= Claire Prada =

French acoustical engineer

Claire Prada (born 1962) is a French applied mathematician and an expert on time-reversed acoustics. This is a technique in which an acoustic signal is recorded by a sensor array, and then re-broadcast from the sensors with its timing reversed from when it was received, in order to re-focus the signal at its original location. Beyond time reversal, her research interests include ultrasound imaging, guided elastic waves, laser ultrasonics, and applications including medical imaging and non-destructive testing. She is a director of research for the French National Centre for Scientific Research (CNRS), affiliated with the Institut Langevin, a joint research unit between ESPCI Paris and CNRS.

==Education and career==
Prada was born in 1962 in Paris.
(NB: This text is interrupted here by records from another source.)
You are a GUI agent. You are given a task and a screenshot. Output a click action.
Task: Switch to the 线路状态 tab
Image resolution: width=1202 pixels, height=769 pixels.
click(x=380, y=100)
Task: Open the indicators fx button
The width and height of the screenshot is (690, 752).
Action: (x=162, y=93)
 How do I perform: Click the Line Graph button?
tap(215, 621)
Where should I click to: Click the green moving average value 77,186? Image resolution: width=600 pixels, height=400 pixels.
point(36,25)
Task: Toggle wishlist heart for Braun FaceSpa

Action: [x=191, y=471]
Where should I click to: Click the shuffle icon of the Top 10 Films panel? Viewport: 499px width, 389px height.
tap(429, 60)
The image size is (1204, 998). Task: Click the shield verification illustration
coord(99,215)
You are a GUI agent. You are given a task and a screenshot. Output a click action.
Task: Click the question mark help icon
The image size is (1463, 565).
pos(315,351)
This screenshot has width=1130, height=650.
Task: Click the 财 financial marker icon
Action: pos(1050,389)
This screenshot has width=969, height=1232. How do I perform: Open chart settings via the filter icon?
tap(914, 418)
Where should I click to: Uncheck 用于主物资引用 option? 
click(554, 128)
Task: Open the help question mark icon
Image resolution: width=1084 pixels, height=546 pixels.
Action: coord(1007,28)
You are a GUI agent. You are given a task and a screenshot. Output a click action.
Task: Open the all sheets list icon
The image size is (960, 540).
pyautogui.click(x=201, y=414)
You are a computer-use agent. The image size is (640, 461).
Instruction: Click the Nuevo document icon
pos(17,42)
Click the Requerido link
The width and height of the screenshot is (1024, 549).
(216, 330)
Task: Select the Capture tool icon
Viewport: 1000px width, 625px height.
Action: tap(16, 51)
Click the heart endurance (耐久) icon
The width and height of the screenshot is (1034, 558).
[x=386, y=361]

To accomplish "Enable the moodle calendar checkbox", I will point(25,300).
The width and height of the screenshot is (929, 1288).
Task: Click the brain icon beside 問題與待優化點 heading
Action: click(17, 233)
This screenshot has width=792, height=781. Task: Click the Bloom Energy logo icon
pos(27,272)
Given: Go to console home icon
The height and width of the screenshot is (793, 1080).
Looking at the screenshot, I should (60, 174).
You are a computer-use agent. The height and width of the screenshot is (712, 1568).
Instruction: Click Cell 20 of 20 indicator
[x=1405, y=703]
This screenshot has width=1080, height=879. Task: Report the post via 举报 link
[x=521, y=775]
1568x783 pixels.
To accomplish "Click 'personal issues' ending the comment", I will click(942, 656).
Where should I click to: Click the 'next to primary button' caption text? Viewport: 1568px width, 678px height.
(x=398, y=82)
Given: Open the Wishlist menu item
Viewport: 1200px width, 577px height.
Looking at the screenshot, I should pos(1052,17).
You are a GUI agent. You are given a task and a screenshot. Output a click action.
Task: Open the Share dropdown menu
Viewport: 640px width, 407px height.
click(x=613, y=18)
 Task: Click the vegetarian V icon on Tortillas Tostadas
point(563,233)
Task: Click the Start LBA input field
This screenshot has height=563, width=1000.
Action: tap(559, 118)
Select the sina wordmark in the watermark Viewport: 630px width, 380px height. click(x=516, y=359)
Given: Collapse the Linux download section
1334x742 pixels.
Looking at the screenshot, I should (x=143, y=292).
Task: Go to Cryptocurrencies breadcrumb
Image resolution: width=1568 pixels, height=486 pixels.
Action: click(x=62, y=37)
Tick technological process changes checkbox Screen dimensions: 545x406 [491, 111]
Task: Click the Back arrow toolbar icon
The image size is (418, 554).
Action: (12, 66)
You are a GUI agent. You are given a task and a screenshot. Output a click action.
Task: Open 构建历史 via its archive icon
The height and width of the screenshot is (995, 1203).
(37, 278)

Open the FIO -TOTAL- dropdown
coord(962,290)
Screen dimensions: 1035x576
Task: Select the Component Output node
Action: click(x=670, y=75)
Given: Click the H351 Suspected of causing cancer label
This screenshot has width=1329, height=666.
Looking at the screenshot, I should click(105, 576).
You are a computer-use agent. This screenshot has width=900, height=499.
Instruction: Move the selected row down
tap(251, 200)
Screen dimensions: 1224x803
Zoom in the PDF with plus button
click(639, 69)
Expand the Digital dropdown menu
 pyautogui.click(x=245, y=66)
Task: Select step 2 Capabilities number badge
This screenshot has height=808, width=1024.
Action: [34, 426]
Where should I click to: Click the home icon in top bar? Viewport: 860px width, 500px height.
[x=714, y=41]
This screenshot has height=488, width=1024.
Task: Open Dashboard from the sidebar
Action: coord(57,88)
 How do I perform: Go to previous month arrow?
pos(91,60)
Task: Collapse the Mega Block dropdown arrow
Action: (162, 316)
After study in mathematics at the École Normale Supérieure and Pierre and Marie Curie University, she received a master's degree in 1987; she completed her Ph.D. through Paris Diderot University in 1991. Her doctoral dissertation, Retournement temporel des ondes ultrasonores : application à la focalisation, was directed by Mathias Fink.

She has been affiliated with CNRS since 1990.

==Recognition==
Prada was elected as a Fellow of the Acoustical Society of America in 2006, "for contributions to time-reversal acoustic remote sensing".

She was one of two 2023 recipients of the Médaille Française of the French Acoustical Society.